Ora, essa concepção não se afigura facilmente compatível com duas ideias que são básicas no desenho constitucional da figura e do papel presidencial. Primeiro, a função essencial do Presidente é a de regulador, moderador, árbitro e fiscal do funcionamento das instituições e da actividade governativa; segundo, o Presidente não é politicamente responsável perante ninguém, diferentemente do Governo, que é responsável perante o Parlamento, na base do seu programa de governo. Daí que, em vez de uma associação ou intromissão na área governativa, o Presidente da República deve resguardar-se e manter um prudente distanciamento em relação ao Governo.

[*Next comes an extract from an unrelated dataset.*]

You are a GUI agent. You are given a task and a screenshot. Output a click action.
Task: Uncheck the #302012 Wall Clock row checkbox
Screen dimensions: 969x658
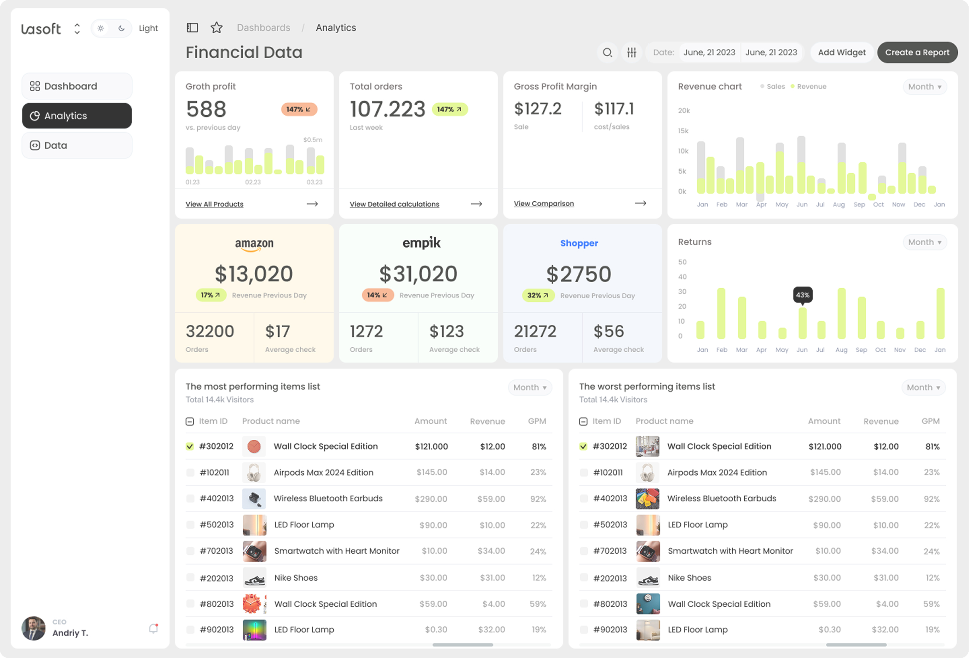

No momento em que um Governo possa queixar-se com razão de que não pode levar a cabo o seu programa de governo por efeito de indevida interferência presidencial, ou de que se vê forçado a cumprir uma agenda política diferente da sua, então dificilmente se pode sustentar que está a ser observada a separação de poderes, que é a chave da democracia constitucional. No momento em que, por se ter associado à orientação e condução política do Governo, o Presidente da República seja também visto como co-responsável pelos seus êxitos e fracassos, então estará decisivamente inquinada a relação de responsabilidade governativa e a independência e irresponsabilidade política do Presidente.